During the Revolutionary War in March 1776, Abigail Adams wrote to her husband John Adams, who was one of the revisers and signers of the Declaration of Independence, stating, “And, by the way, in the new code of laws which I suppose it will be necessary for you to make, I desire you would remember the ladies and be more generous and favorable to them than your ancestors. Do not put such unlimited power into the hands of the husbands.” However, John Adams replied in April 1776, “As to your extraordinary code of laws, I cannot but laugh…Depend upon it, we know better than to repeal our masculine systems.” The Declaration of Independence (written beginning in June 1776 stated “All men are created equal” and did not mention women’s rights.

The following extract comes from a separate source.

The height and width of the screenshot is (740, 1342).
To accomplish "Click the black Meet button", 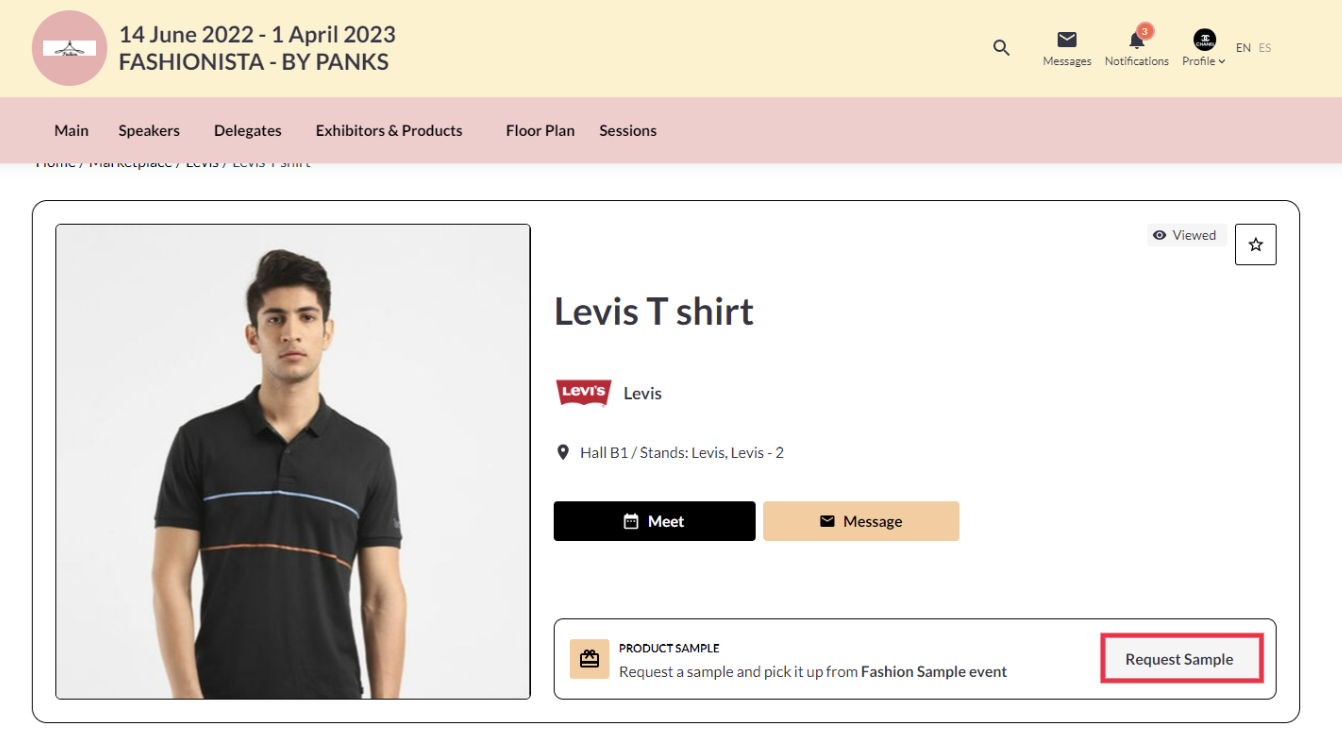I will [654, 521].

In 1777 women lost the right to vote in New York, in 1780 women lost the right to vote in Massachusetts, and in 1784 women lost the right to vote in New Hampshire. Furthermore, women in all states except New Jersey lost the right to vote in 1787 when the Constitutional Convention placed voting qualifications in the hands of the states. From 1775 until 1807, the state constitution in New Jersey permitted all persons worth over fifty pounds to vote; free black people and single women therefore had the vote until 1807, but not married women, who could have no independent claim to ownership of fifty pounds (anything they owned or earned belonged to their husbands by law).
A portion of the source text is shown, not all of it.